A la mañana siguiente nos encontramos con un Refugio completamente diferente. Una inmensa bandera anaranjada flameaba donde antes había estado el emblema negro y dorado del clan Polinskarn. El fuego seguía ardiendo en el patio, periódicamente alimentado con más montones de libros. Como nos habíamos temido la noche anterior, tenían la intención de quemar toda la biblioteca.

Por lo que pude ver, habían comenzado a alimentar la hoguera también con las estanterías y demás equipamientos. Distinguí consumiéndose sin remedio adornos de madera, prendas de vestir e incluso los enormes retratos.

Había también máquinas demoledoras en acción dentro de las antecámaras, echando abajo hasta el último distintivo de los Polinskarn y haciendo añicos las cortinas de terciopelo negro. Cuando llegamos al salón observé cuanto me rodeaba con muchísima tristeza, recordando cómo había sido la misma noche anterior. Todos los cuadros habían sido quitados y la sala estaba desnuda con excepción de las mesas y una gran bandera con el símbolo de la llama del Dominio colgando detrás de lo que antes había sido la tarima.

Uno de los sacri nos ordenó de malos modos que nos arrodillásemos y, privado de sueño como estaba, vi la estancia poblada de imágenes de otros tiempos.

Visualicé el salón de mi padre en Lepidor el día que había sido capturado por el Dominio, cuando una primada me había condenado a morir en la hoguera. Era un ambiente tan asombrosamente similar que casi podía ver las siluetas fantasmales de todos los que habían estado allí: la primada sentada en el trono de mi padre y, a su lado, a quien poco antes yo había considerado mi amigo, un tanethano con barba, lord Barca, perturbado por las primeras señales de concienciación, y el almirante Sagantha Karao, que había llegado a ser el último virrey independiente del Archipiélago.

Mis pensamientos pasaron del salón al templo de Ilthys, con la escena dominada por una bandera similar (también inquisidores, aunque sin primados). Ésos habían sido tiempos mucho más felices y deseé contar otra vez con Ithien Eirillia para que irrumpiese en el salón y nos liberase a todos en nombre de la Asamblea. Pero también Ithien había desaparecido.

¿Dónde estaba Amonis? ¿A qué estaba esperando?

Intenté concentrarme en el presente, pero todo lo que me vino a la mente fueron los camarotes imperiales en el buque insignia de mi hermano y el hecho de estar allí de rodillas mientras él sellaba su nueva alianza con el Dominio.

Y entonces sonaron pasos que venían de algún lugar cercano, otra escena sobre la sala de recepción, vaga e insustancial como si la viese a través de un velo: treinta años atrás en el palacio en Vararu, el día en que el abuelo de Ravenna había expulsado al Dominio desencadenando la Cruzada.

Sólo la voz de Amonis consiguió devolverme al presente cuando apareció en la tarima junto a Oshadu y otro inquisidor. Dos monaguillos se habían acomodado en unas sillas a un lado y sostenían utensilios de escritura.

―Estamos efectuando una auditoría de los activos del Refugio ―señaló el tercer inquisidor dando un paso adelante mientras los otros dos observaban con atención desde la distancia―. Informaréis al monaguillo Haferus de vuestros nombres y antiguas lealtades dentro del clan.

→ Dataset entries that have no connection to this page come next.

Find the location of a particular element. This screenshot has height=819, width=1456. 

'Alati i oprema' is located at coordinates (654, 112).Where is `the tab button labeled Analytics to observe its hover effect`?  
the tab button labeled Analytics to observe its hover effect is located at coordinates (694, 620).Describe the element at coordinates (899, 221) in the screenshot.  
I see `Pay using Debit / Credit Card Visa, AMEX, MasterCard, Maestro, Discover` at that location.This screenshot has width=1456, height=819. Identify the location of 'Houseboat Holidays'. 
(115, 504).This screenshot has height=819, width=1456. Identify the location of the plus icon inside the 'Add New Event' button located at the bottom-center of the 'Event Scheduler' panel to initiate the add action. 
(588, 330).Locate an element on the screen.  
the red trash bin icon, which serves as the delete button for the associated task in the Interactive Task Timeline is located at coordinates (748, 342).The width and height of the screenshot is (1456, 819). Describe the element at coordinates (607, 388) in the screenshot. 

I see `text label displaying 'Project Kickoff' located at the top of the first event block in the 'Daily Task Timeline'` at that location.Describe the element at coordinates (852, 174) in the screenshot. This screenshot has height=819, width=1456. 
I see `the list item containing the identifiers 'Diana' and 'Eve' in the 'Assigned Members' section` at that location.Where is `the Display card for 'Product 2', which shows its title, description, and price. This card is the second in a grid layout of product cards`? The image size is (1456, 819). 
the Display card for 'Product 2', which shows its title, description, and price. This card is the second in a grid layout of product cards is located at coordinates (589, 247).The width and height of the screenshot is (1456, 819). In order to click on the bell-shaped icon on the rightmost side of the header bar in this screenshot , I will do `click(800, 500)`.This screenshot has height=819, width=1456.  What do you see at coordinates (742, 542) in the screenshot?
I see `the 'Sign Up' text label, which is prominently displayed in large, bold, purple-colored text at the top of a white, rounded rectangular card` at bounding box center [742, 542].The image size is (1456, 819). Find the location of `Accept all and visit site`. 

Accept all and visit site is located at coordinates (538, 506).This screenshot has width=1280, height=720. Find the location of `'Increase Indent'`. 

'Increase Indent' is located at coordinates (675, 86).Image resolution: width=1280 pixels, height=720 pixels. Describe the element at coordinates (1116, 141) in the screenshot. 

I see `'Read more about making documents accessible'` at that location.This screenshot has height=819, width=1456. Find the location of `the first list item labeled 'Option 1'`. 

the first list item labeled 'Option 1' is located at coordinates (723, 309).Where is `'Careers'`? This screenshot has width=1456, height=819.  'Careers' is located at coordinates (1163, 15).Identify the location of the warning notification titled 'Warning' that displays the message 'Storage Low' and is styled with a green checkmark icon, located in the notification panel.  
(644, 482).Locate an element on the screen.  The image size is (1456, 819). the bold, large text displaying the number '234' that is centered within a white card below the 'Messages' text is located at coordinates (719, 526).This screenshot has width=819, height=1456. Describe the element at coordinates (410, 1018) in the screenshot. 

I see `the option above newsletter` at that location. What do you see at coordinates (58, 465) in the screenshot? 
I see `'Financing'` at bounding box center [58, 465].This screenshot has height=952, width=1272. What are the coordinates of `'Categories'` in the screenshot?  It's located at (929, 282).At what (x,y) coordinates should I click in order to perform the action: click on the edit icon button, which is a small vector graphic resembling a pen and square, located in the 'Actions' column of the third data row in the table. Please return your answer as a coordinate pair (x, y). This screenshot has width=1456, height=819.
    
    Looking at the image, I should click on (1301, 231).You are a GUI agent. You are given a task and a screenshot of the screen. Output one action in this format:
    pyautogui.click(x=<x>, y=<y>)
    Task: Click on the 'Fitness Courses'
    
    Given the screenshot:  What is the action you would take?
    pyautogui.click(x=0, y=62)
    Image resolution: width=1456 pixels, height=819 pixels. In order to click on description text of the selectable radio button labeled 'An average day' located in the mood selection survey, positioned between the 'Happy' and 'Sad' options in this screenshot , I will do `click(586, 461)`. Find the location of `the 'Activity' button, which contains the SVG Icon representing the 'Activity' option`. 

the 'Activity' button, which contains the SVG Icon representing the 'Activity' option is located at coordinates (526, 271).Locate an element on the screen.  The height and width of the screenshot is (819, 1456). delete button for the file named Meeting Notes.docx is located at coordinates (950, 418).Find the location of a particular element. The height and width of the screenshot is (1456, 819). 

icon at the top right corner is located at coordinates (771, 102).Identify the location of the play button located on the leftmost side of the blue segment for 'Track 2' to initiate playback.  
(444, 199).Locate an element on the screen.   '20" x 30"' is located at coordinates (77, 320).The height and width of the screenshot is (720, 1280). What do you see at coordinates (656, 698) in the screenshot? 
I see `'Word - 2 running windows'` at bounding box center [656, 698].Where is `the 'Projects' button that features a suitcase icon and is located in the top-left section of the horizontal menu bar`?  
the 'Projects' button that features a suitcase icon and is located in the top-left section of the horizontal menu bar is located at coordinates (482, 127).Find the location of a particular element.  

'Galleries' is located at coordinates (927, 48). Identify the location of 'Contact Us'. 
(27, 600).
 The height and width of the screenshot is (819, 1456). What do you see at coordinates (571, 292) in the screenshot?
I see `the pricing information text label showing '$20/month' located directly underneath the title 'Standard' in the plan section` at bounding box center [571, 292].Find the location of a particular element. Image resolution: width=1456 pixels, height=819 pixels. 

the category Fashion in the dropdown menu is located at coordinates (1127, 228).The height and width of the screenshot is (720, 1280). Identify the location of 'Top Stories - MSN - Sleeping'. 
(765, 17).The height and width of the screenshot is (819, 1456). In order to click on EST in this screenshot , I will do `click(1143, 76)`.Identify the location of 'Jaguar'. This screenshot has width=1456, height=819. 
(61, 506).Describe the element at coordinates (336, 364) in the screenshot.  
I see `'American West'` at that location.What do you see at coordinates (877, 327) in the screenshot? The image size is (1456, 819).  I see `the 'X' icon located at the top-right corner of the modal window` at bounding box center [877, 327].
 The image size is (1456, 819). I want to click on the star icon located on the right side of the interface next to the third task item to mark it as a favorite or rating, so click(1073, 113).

«Nos tratan como a animales», pensé mientras cada uno de nosotros decía su nombre. Registro de los activos del Refugio Polinskarn: cuarenta y cuatro tortugas marinas, noventa chivos, doce botes de pesca, once oceanógrafos. Veinte mil volúmenes dignos de ser convertidos en cenizas.

―Esta isla se encuentra ahora sujeta al gobierno de la ley religiosa ―dijo Amonis mientras el tercer inquisidor regresaba para unirse a sus compañeros―. Al no haber notificado la presencia de tantos textos heréticos, sois culpables de herejía en tercer grado.

Los otros dos murmuraron su asentimiento, que era todo cuanto se precisaba: tres inquisidores constituían un tribunal con el poder de dictar cualquier sentencia permitida por el código del Dominio.